===== Information provided =====

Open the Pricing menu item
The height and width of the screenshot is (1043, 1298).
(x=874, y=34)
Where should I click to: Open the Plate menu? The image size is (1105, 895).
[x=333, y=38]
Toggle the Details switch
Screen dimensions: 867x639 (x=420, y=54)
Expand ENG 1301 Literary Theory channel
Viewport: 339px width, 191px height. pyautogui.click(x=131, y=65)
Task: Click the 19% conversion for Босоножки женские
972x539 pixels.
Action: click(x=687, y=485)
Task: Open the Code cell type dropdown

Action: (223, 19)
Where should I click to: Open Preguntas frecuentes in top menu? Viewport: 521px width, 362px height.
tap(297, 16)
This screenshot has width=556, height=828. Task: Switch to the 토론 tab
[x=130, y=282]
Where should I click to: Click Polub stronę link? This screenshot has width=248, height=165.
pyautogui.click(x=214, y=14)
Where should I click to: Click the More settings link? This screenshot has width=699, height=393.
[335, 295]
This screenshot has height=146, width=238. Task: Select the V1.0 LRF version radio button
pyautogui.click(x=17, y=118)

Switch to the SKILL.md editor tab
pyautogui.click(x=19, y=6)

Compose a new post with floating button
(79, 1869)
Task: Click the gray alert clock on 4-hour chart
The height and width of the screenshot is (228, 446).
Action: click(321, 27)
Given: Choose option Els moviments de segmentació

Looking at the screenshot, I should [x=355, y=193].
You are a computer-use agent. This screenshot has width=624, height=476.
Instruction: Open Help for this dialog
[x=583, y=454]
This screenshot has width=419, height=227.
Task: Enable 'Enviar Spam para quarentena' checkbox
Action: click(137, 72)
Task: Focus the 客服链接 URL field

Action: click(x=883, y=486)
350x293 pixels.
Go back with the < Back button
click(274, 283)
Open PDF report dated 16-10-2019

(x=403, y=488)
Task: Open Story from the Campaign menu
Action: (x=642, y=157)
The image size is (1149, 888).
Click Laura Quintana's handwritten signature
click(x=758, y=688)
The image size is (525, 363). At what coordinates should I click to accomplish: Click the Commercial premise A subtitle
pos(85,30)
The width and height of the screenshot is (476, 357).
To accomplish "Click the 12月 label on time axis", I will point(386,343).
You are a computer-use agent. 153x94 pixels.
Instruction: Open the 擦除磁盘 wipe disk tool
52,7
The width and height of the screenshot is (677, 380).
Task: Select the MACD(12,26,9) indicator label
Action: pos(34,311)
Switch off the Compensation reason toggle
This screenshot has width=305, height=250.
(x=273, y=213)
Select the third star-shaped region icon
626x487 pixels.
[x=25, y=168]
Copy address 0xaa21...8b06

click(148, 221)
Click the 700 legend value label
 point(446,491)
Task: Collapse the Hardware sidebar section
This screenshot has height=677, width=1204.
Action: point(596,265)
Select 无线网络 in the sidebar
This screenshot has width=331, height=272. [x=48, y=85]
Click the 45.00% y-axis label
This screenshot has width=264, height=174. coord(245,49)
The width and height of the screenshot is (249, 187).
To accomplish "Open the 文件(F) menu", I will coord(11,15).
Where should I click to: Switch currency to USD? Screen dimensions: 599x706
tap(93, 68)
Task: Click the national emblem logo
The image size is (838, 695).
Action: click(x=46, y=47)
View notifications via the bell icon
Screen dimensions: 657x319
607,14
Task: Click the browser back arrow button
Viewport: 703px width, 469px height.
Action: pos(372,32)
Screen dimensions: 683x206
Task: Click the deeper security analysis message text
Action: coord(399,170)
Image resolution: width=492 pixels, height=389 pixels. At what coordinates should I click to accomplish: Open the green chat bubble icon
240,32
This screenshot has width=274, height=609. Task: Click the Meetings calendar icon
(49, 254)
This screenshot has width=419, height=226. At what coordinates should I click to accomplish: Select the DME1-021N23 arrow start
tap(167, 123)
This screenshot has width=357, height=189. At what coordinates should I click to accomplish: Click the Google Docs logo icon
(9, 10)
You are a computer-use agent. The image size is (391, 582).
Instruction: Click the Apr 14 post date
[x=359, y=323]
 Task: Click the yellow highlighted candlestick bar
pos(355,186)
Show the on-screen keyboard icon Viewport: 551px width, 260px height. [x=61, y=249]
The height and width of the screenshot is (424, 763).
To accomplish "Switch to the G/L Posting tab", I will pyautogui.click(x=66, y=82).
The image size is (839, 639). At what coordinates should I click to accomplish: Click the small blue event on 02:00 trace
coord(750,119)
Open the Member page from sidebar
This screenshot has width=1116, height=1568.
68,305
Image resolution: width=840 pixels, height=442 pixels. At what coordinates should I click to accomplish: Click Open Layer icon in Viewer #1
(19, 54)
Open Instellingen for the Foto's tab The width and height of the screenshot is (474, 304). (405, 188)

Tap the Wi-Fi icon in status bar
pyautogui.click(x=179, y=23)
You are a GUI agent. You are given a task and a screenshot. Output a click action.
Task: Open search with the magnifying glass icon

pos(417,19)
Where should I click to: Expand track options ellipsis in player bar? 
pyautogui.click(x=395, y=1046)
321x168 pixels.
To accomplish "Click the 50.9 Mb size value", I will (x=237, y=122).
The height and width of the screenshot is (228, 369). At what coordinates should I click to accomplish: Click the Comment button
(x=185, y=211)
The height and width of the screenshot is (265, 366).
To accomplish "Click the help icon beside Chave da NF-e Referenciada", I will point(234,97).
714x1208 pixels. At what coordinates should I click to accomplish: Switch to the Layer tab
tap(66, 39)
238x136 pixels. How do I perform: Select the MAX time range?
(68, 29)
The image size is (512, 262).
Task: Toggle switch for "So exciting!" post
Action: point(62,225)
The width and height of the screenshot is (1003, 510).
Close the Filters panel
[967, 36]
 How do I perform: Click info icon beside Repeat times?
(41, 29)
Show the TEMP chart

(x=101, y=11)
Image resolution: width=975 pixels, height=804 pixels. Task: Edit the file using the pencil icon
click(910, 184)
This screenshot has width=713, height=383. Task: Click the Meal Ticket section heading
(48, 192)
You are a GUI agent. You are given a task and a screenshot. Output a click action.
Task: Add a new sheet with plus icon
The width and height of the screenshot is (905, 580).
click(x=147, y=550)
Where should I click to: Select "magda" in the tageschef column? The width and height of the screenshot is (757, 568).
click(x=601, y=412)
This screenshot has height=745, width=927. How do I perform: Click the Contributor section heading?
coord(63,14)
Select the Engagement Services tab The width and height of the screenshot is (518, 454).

=====

Work request: Repeat the records above exactly, with nothing left out.

Answer box:
Open the Pricing menu item
The height and width of the screenshot is (1043, 1298).
(x=874, y=34)
Where should I click to: Open the Plate menu? The image size is (1105, 895).
[x=333, y=38]
Toggle the Details switch
Screen dimensions: 867x639 (x=420, y=54)
Expand ENG 1301 Literary Theory channel
Viewport: 339px width, 191px height. pyautogui.click(x=131, y=65)
Task: Click the 19% conversion for Босоножки женские
972x539 pixels.
Action: click(x=687, y=485)
Task: Open the Code cell type dropdown

Action: (223, 19)
Where should I click to: Open Preguntas frecuentes in top menu? Viewport: 521px width, 362px height.
tap(297, 16)
This screenshot has width=556, height=828. Task: Switch to the 토론 tab
[x=130, y=282]
Where should I click to: Click Polub stronę link? This screenshot has width=248, height=165.
pyautogui.click(x=214, y=14)
Where should I click to: Click the More settings link? This screenshot has width=699, height=393.
[335, 295]
This screenshot has height=146, width=238. Task: Select the V1.0 LRF version radio button
pyautogui.click(x=17, y=118)

Switch to the SKILL.md editor tab
pyautogui.click(x=19, y=6)

Compose a new post with floating button
(79, 1869)
Task: Click the gray alert clock on 4-hour chart
The height and width of the screenshot is (228, 446).
Action: click(321, 27)
Given: Choose option Els moviments de segmentació

Looking at the screenshot, I should [x=355, y=193].
You are a computer-use agent. This screenshot has width=624, height=476.
Instruction: Open Help for this dialog
[x=583, y=454]
This screenshot has width=419, height=227.
Task: Enable 'Enviar Spam para quarentena' checkbox
Action: click(137, 72)
Task: Focus the 客服链接 URL field

Action: click(x=883, y=486)
350x293 pixels.
Go back with the < Back button
click(274, 283)
Open PDF report dated 16-10-2019

(x=403, y=488)
Task: Open Story from the Campaign menu
Action: (x=642, y=157)
The image size is (1149, 888).
Click Laura Quintana's handwritten signature
click(x=758, y=688)
The image size is (525, 363). At what coordinates should I click to accomplish: Click the Commercial premise A subtitle
pos(85,30)
The width and height of the screenshot is (476, 357).
To accomplish "Click the 12月 label on time axis", I will point(386,343).
You are a computer-use agent. 153x94 pixels.
Instruction: Open the 擦除磁盘 wipe disk tool
52,7
The width and height of the screenshot is (677, 380).
Task: Select the MACD(12,26,9) indicator label
Action: pos(34,311)
Switch off the Compensation reason toggle
This screenshot has width=305, height=250.
(x=273, y=213)
Select the third star-shaped region icon
626x487 pixels.
[x=25, y=168]
Copy address 0xaa21...8b06

click(148, 221)
Click the 700 legend value label
 point(446,491)
Task: Collapse the Hardware sidebar section
This screenshot has height=677, width=1204.
Action: point(596,265)
Select 无线网络 in the sidebar
This screenshot has width=331, height=272. [x=48, y=85]
Click the 45.00% y-axis label
This screenshot has width=264, height=174. coord(245,49)
The width and height of the screenshot is (249, 187).
To accomplish "Open the 文件(F) menu", I will coord(11,15).
Where should I click to: Switch currency to USD? Screen dimensions: 599x706
tap(93, 68)
Task: Click the national emblem logo
The image size is (838, 695).
Action: click(x=46, y=47)
View notifications via the bell icon
Screen dimensions: 657x319
607,14
Task: Click the browser back arrow button
Viewport: 703px width, 469px height.
Action: pos(372,32)
Screen dimensions: 683x206
Task: Click the deeper security analysis message text
Action: coord(399,170)
Image resolution: width=492 pixels, height=389 pixels. At what coordinates should I click to accomplish: Open the green chat bubble icon
240,32
This screenshot has width=274, height=609. Task: Click the Meetings calendar icon
(49, 254)
This screenshot has width=419, height=226. At what coordinates should I click to accomplish: Select the DME1-021N23 arrow start
tap(167, 123)
This screenshot has width=357, height=189. At what coordinates should I click to accomplish: Click the Google Docs logo icon
(9, 10)
You are a computer-use agent. The image size is (391, 582).
Instruction: Click the Apr 14 post date
[x=359, y=323]
 Task: Click the yellow highlighted candlestick bar
pos(355,186)
Show the on-screen keyboard icon Viewport: 551px width, 260px height. [x=61, y=249]
The height and width of the screenshot is (424, 763).
To accomplish "Switch to the G/L Posting tab", I will pyautogui.click(x=66, y=82).
The image size is (839, 639). At what coordinates should I click to accomplish: Click the small blue event on 02:00 trace
coord(750,119)
Open the Member page from sidebar
This screenshot has width=1116, height=1568.
68,305
Image resolution: width=840 pixels, height=442 pixels. At what coordinates should I click to accomplish: Click Open Layer icon in Viewer #1
(19, 54)
Open Instellingen for the Foto's tab The width and height of the screenshot is (474, 304). (405, 188)

Tap the Wi-Fi icon in status bar
pyautogui.click(x=179, y=23)
You are a GUI agent. You are given a task and a screenshot. Output a click action.
Task: Open search with the magnifying glass icon

pos(417,19)
Where should I click to: Expand track options ellipsis in player bar? 
pyautogui.click(x=395, y=1046)
321x168 pixels.
To accomplish "Click the 50.9 Mb size value", I will (x=237, y=122).
The height and width of the screenshot is (228, 369). At what coordinates should I click to accomplish: Click the Comment button
(x=185, y=211)
The height and width of the screenshot is (265, 366).
To accomplish "Click the help icon beside Chave da NF-e Referenciada", I will point(234,97).
714x1208 pixels. At what coordinates should I click to accomplish: Switch to the Layer tab
tap(66, 39)
238x136 pixels. How do I perform: Select the MAX time range?
(68, 29)
The image size is (512, 262).
Task: Toggle switch for "So exciting!" post
Action: point(62,225)
The width and height of the screenshot is (1003, 510).
Close the Filters panel
[967, 36]
 How do I perform: Click info icon beside Repeat times?
(41, 29)
Show the TEMP chart

(x=101, y=11)
Image resolution: width=975 pixels, height=804 pixels. Task: Edit the file using the pencil icon
click(910, 184)
This screenshot has width=713, height=383. Task: Click the Meal Ticket section heading
(48, 192)
You are a GUI agent. You are given a task and a screenshot. Output a click action.
Task: Add a new sheet with plus icon
The width and height of the screenshot is (905, 580).
click(x=147, y=550)
Where should I click to: Select "magda" in the tageschef column? The width and height of the screenshot is (757, 568).
click(x=601, y=412)
This screenshot has height=745, width=927. How do I perform: Click the Contributor section heading?
coord(63,14)
Select the Engagement Services tab The width and height of the screenshot is (518, 454).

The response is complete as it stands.